Cashews often have a reputation for being unhealthy. Almonds and walnuts are praised for being sources of healthy fats, protein, fiber and nutrients. Cashews are blamed for weight gain. But, just like other nuts, cashews are powerhouses of nutrition.
Cashews are filled with protein and healthy fat. You have to pay attention to portion size while enjoying them, like all nuts. They are a good source of antioxidants that aid immunity. Raw or dry roasted cashews without added salt and fat are best.
Walnuts and almonds get a lot of attention for how they aid brain health. But cashews may be even better. They contain all the healthy fats along with additional bioactive compounds and antioxidants that can boost the health of neurotransmitters and prevent cognitive decline. While they are high in calories, they are a low GI food high in fiber and can aid blood sugar.
They are often accused of raising cholesterol because they are high in fat and calories. Cashews are cholesterol-free. Cholesterol is only found in animal products. Some studies have found that cashews can lower cholesterol in people with blood sugar concerns. One study found that people with blood sugar concerns who got 10 percent of their daily calories from cashews had lower LDL cholesterol and higher HDL cholesterol than those who ate none. Other studies have linked cashews to lower blood pressure and triglycerides. The results only appear to be seen if the cashews replace unhealthy snacks, not if they are simply added to an existing diet. They don’t appear to cancel out unhealthy food.

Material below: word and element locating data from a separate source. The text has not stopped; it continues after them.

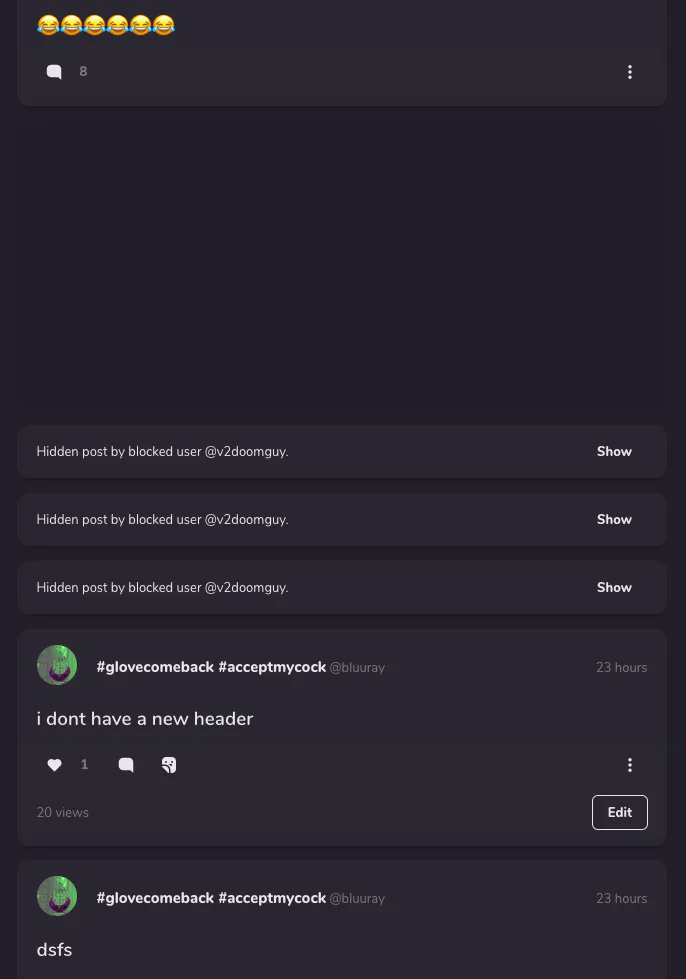Click the comment count 8
Image resolution: width=686 pixels, height=979 pixels.
pos(83,72)
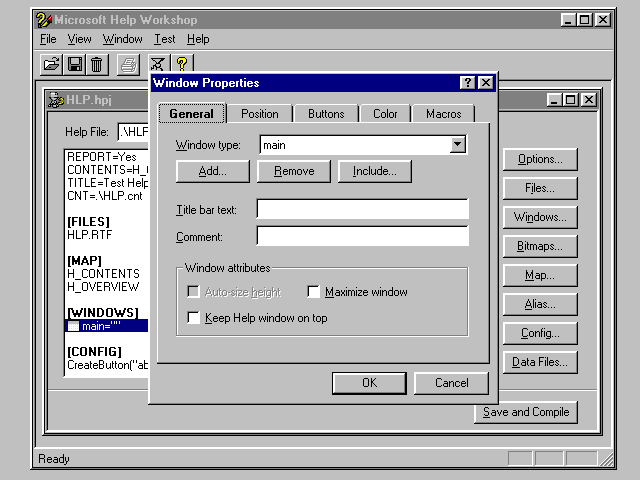Click the Print toolbar icon
This screenshot has width=640, height=480.
[128, 65]
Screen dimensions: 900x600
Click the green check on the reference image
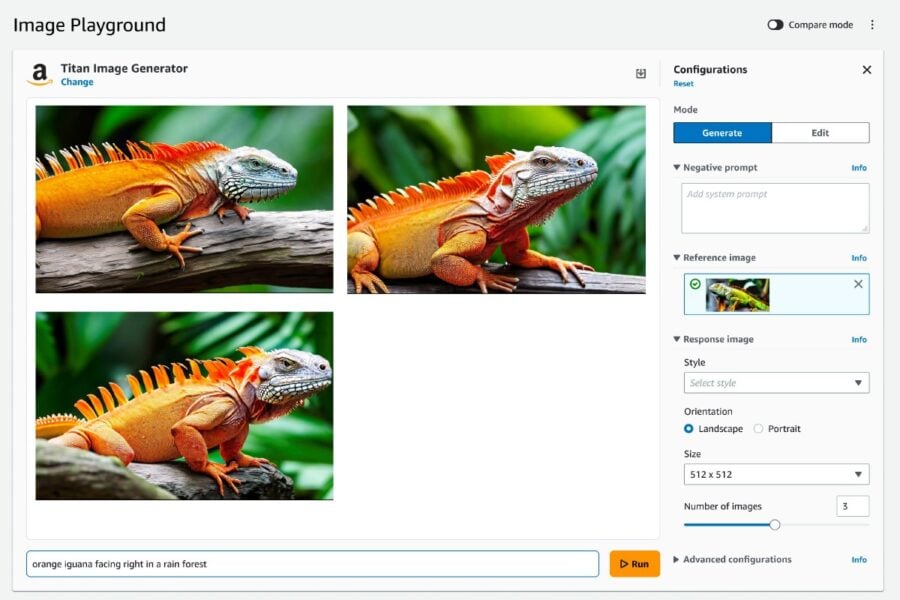pyautogui.click(x=695, y=284)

As well as containing B vitamins, vitamin E, copper, magnesium, zinc and more, they can help you get other nutrients from your food. Some nutrients are fat-soluble. That means they can’t be absorbed without fat in your system. The healthy fats in cashews help the body absorb vitamins A, D, E and K.

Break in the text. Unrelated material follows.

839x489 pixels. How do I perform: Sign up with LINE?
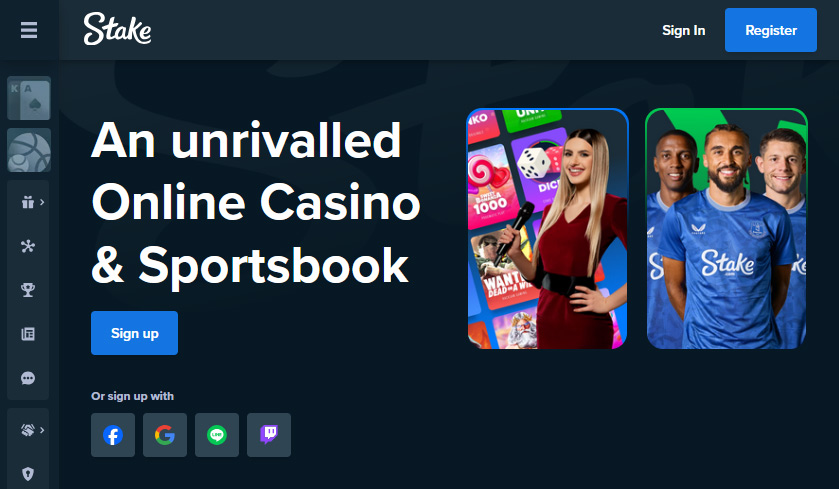(217, 435)
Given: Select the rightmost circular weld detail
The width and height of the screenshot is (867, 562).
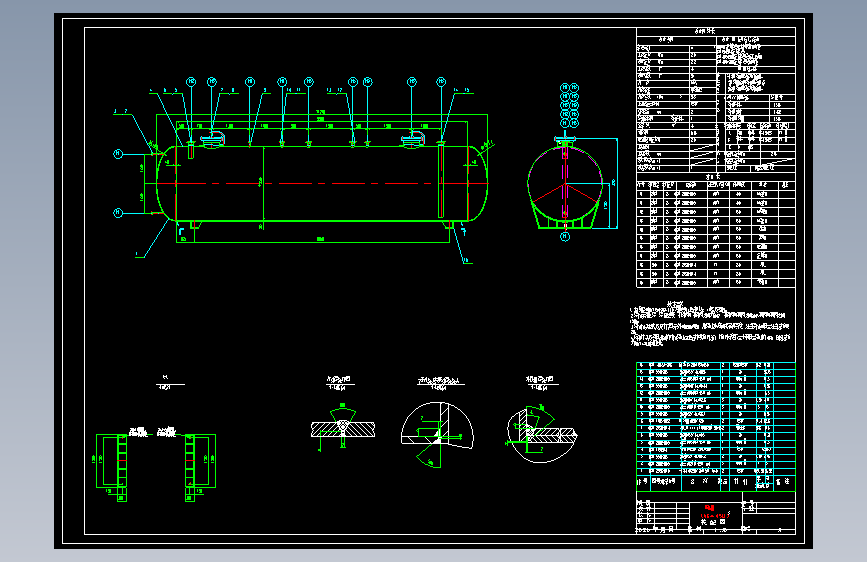Looking at the screenshot, I should click(x=541, y=433).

While almonds and walnuts have been praised, cashews have been called a high-fat snack. But, with their many benefits, you shouldn’t write them off! All nuts are filled with healthy fats. Some have more calories than others. But they also have different benefits to offer! You should consider your dietary needs and tastes. Cashews are delicious, and you shouldn’t avoid them in an effort to be healthy when they have so much to offer!